Friday, October 21, 2016

Safe In His Hands

Today my sister Kathy went home to be with Jesus.  She would just laugh if she knew I was writing about her on a blog about Reluctant Heroes.  A couple years ago on Mother's day I was speaking at church.  I used the opportunity to honor Kathy.  Now with her passing I really can't think of a better way to honor her memory than by talking about her 'Mothering' though she never had children of her own.  

Kathy was the 6th of 11 children.  She was one tough cookie as I remember her growing up.  She wore mens Levi jeans and flannel shirts.  She wore that outfit way before it was cool to wear flannel shirts.  She smoked camel unfiltered cigarettes, and she also suffered abuse.  She was a survivor. 

When I found Jesus and came home with Mike to visit my family she was the worst to tease us. It was impossible to even be offended by the teasing because she was just so funny. Kathy had a way of winning you over.  One of the many trips home, late one night, she started asking lots of questions.  Does Jesus love people who do this?  What about people who do that?  And what makes you think God is good?  Question after question late into the night. Eventually that night she surrendered to Jesus love.  Her whole heart belonged to Jesus and oh my how he loved her and changed her. 

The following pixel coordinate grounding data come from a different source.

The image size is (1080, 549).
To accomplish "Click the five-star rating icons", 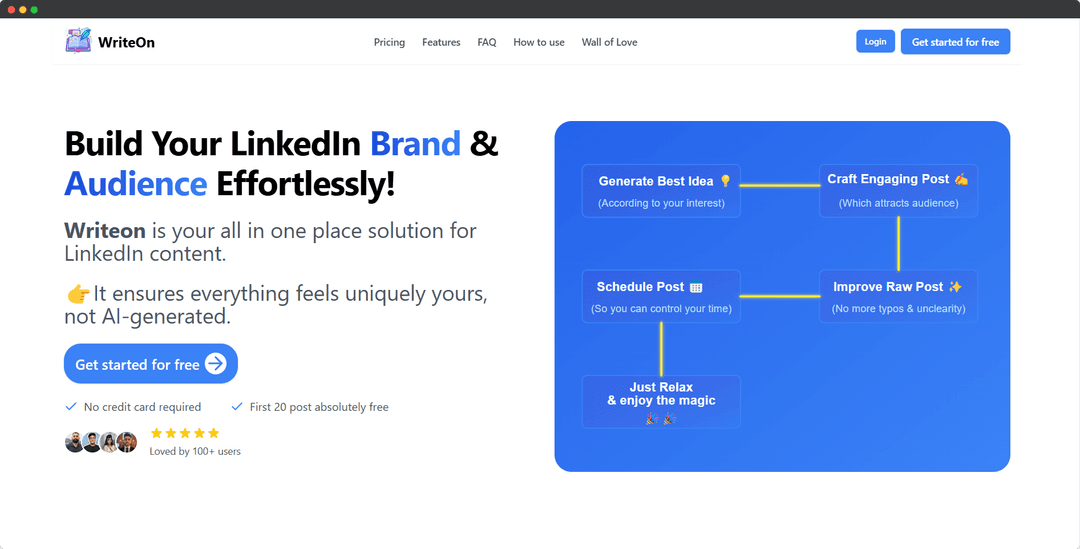I will [x=185, y=433].
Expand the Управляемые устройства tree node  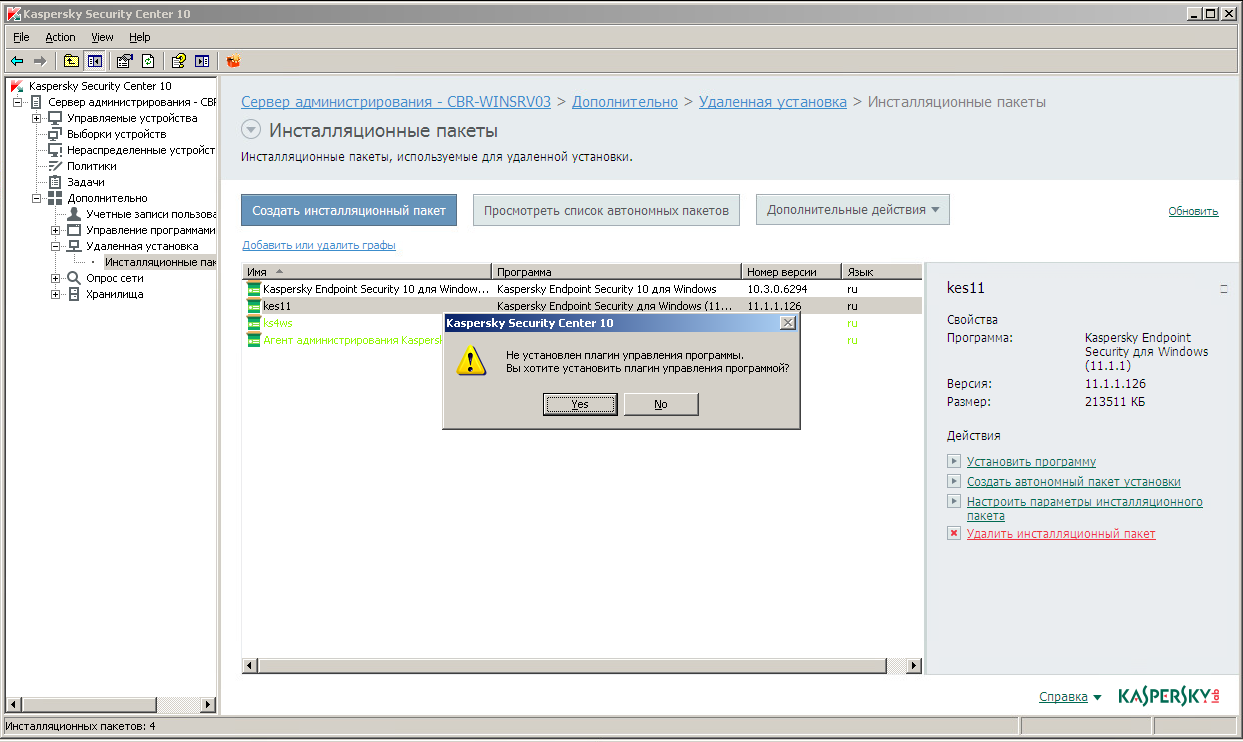pyautogui.click(x=37, y=118)
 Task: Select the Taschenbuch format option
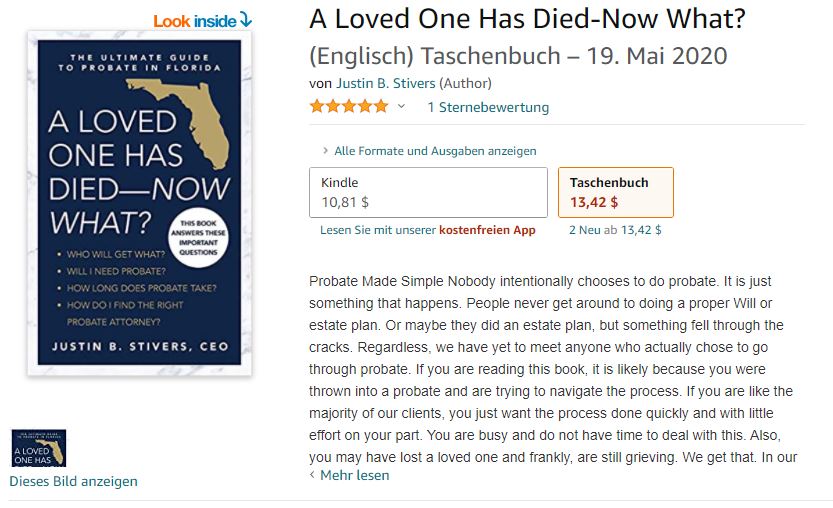616,192
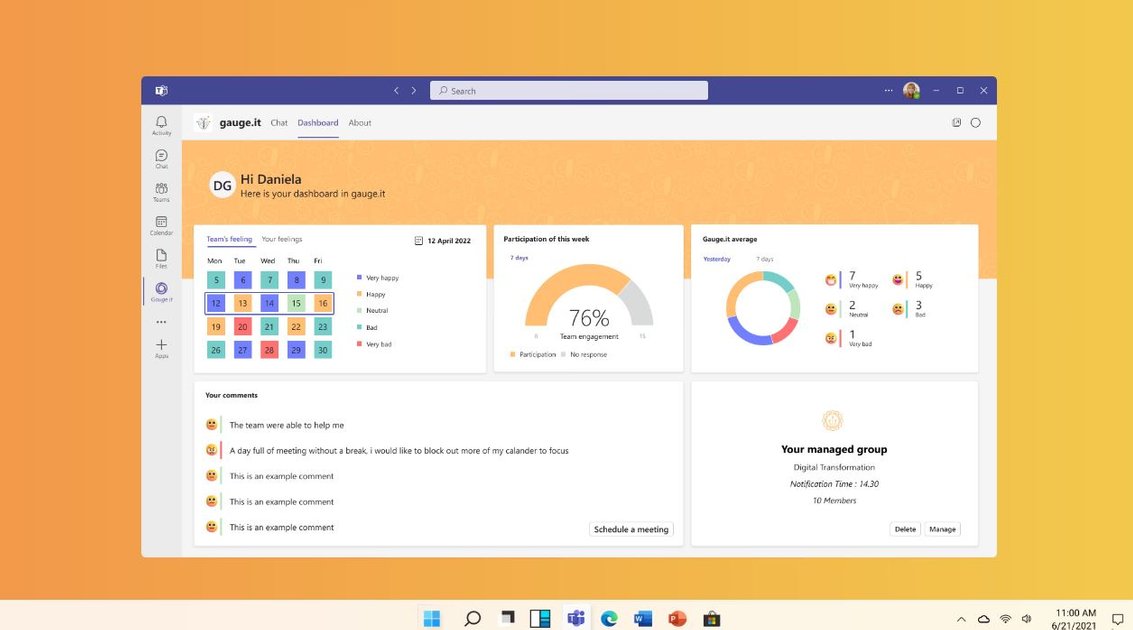The height and width of the screenshot is (630, 1133).
Task: Switch to the About tab
Action: 359,122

She eventually came to Pa. and lived with us on and off for years. She went to our inner city church where we reached out in the poorer neighborhoods.  She was so struck by the kids who just hung out in the streets with no where to go and no one to love them.  She knew she had to do something about it.  She started something called ‘Saturday Sunday School’.  Part of her shtick was Smiley the clown and Frowny the clown. 

She was Frowny, the bad cop clown, she played the part perfectly.  Hundreds of kids came to Saturday Sunday School.  She loved those kids and led so many of them to Jesus. Here she is as Frowny. She's the one with the blue wig.                                                                                                She did arts and crafts, gave them way too much candy, had them overnight for sleepovers, went to their school activities.  She was a Mother to hundreds of kids.  I am so proud to be her sister.  Somehow Kathy saw the value in children, and she invested most of her life in loving the least of these. 
These last years Kathy battled kidney cancer and spent her last years on kidney dialysis. Most days, when I would call she was still counting blessings and always thankful for even the smallest expressions of love.  No one could make you laugh like Kathy, from telling Cinderella backwards, to just finding the joy in the everyday bits of life, it was never dull when she was around.
I learned a lot from my big sister, but the greatest thing I learned was how to say yes to Jesus....no matter what.  We held in common a love for Catherine Booth and her work with and for children.  This quote from Catherine sums up how Kathy lived her life, the good, the bad, and the ugly bits of life.

"Whatever the particular call is, the particular sacrifice God asks you to make, the particular cross he wishes you to embrace, whatever the particular path He wants you to tread, will you rise up, and say in your heart, "Yes, Lord, I accept it; I submit, I yield, I pledge myself to walk in that path, and to follow that Voice, and to trust Thee with the consequences." Oh! but you say, "I don't know what He will want next." No, we none of us know that, but we know we shall be safe in His hands." ~Catherine Booth

I am so very glad to know that Kathy is now safe in His hands.  I pledge myself to walk that path, she left big foot prints to follow. 


Saturday, October 1, 2016

He is awesome!

"He is awesome! He is perfectly made."  

Those were the words my sister said from her wheel chair.  My sweet, strong, weak, crusty and kind older sister Kathy is in the last stages of renal failure.  I am home to be with her and my other older siblings, 65, 79, and 82 as we move her from assisted living to skilled care.  

These are the rhythms and times of life, never easy, often trying and always holy.  

We had just finished Kathy's doctors appointment and she wanted to be wheeled outside to wait for transportation.  We set together, I held her hand, because words don't work like they used to.  Touch communicates what words fail to say.  She started pointing way out in the distance, she saw a child.  Whenever she sees a child her face lights up and her words come back.  She waved, kept saying "Hi, Hi".  As the Mom and child walked passed us Kathy's head dropped.  She suddenly looked up at me and in all clarity said "He is awesome! He is perfectly made."

Her words took my breath away and released a flood of healing tears. This 72 year old woman who had never been married, or had children of her own has worked most of her life with hundreds of children in churches, inner cities, teaching them, loving them, investing her life in what she knew were the treasures of this world.  Even in her limited mental state her mind, soul, and spirit can see what is most valuable in the world and call it out.  Kathy knew what Psalm 139:12,13 had formed in her over her life.
Oh yes, you shaped me first inside, then out;
    you formed me in my mother’s womb.
I thank you, High God—you’re breathtaking!
    Body and soul, I am marvelously made!

Children taught me today, a little boy walking past, and the child that is still inside my sister.  If you were around she would tell you, "You are awesome, you are perfectly and marvelously made."